Et si la Grèce décidait de faire faillite en restant dans l'euro?

Dire que la Grèce agace les Européens est une litote. À tel point que certains, en Allemagne, en Autriche, aux Pays-Bas, et jusqu’au président de la Commission européenne, le menacent de l’exclure purement et simplement de la zone euro et de l’Union européenne. Et ce n’est pas la dernière péripétie grecque qui va les réconcilier avec Athènes : comme c’était prévisible, il y aura de nouvelles élections, soit le 10 juin, soit le 17 juin (dates du premier et du second tour des législatives françaises…), les partis politiques n’ayant pas réussi à former une majorité dans les délais impartis par la Constitution. Les ultimes tractations ont échoué tout à l’heure, le Syriza (gauche radicale) ayant refusé la proposition du Président de la République de soutenir un gouvernement « technique » qui aurait été chargé de mener à bien les réformes en cours. Tout se passe comme si les partis grecs avaient décidé de jouer la faillite.

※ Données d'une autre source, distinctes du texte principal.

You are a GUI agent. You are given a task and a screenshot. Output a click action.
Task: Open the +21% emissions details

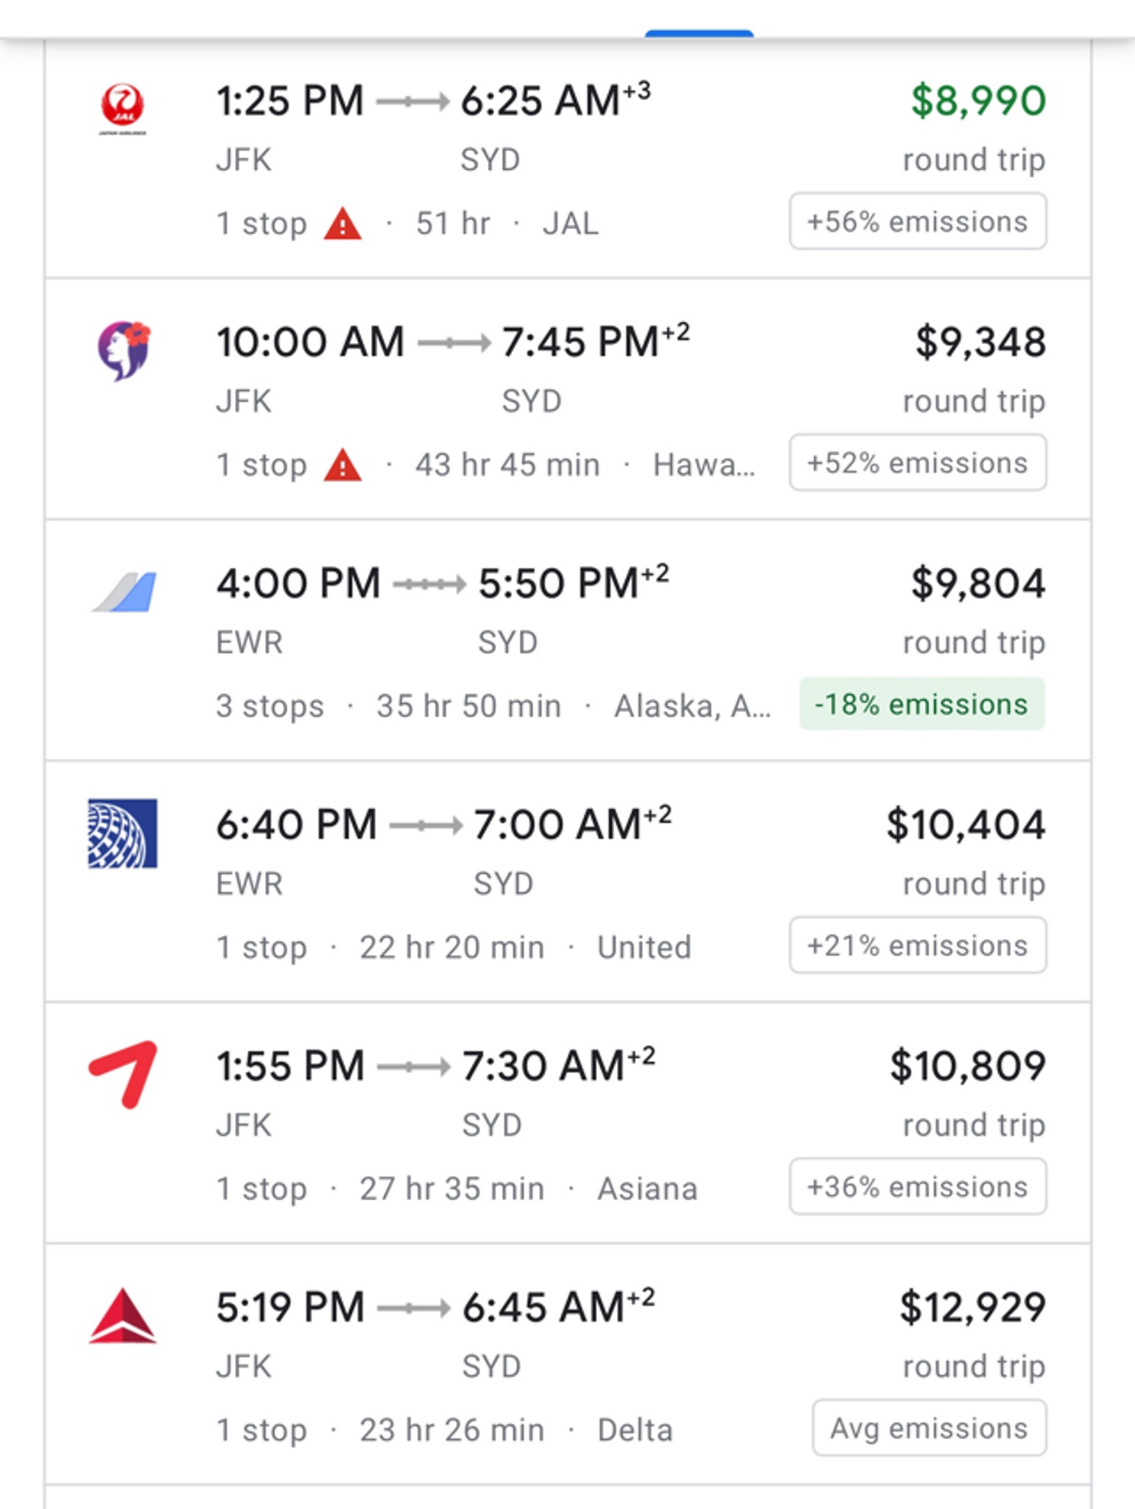(x=918, y=945)
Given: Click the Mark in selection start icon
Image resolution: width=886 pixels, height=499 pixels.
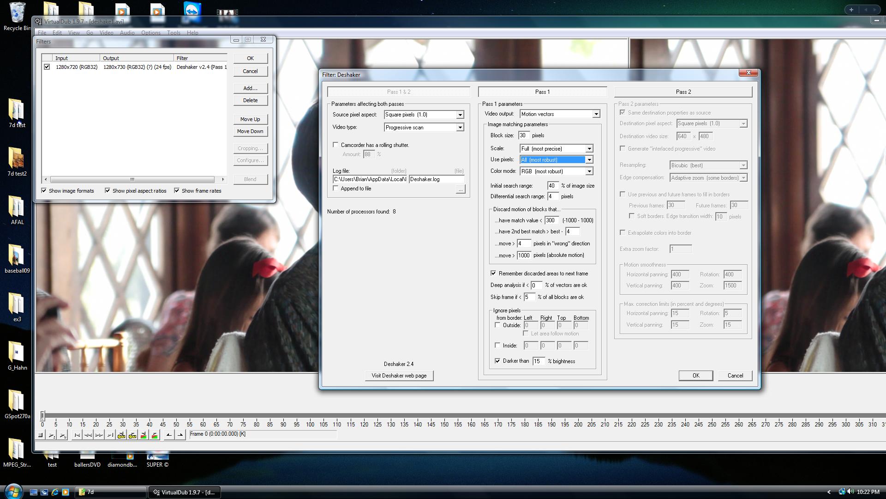Looking at the screenshot, I should (169, 435).
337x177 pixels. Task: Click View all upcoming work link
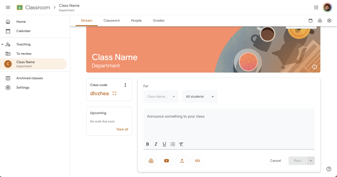(122, 129)
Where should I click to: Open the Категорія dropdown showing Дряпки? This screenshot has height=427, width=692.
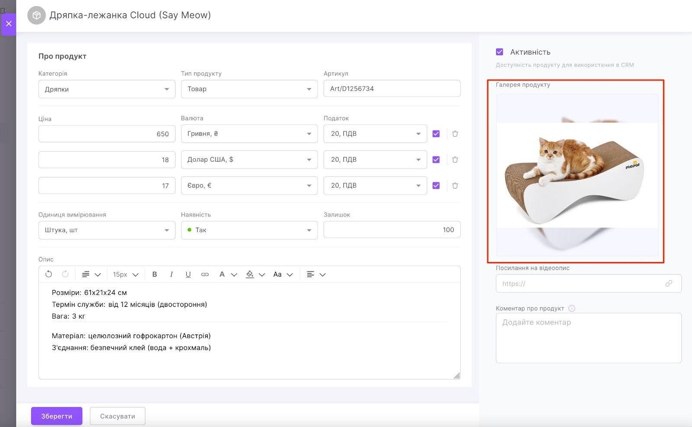point(106,89)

L’intérêt de la gauche radicale (Dimar, 6,1 % des voix, et surtout Syriza, 16,78 % des voix), qui a capitalisé sur son opposition à la cure de rigueur infligée par l’Union et le FMI, était de ne pas s’engager dans ce qui serait apparu aux yeux de leurs électeurs comme un reniement, mais, au contraire, de provoquer de nouvelles élections afin de conforter sa percée. Les sondages indiquent ainsi que Syriza pourrait atteindre le seuil de 20 % des voix et devenir le premier parti de Grèce dans un paysage politique éclaté comme jamais. On peut sérieusement se demander ce que changeront ces nouvelles élections, puisqu’il est douteux que la gauche radicale réunisse suffisamment de voix pour gouverner sans le PASOK et la Nouvelle Démocratie (le KKE, parti communiste stalinien, environ 9 % des voix, refusant de s’allier à quiconque).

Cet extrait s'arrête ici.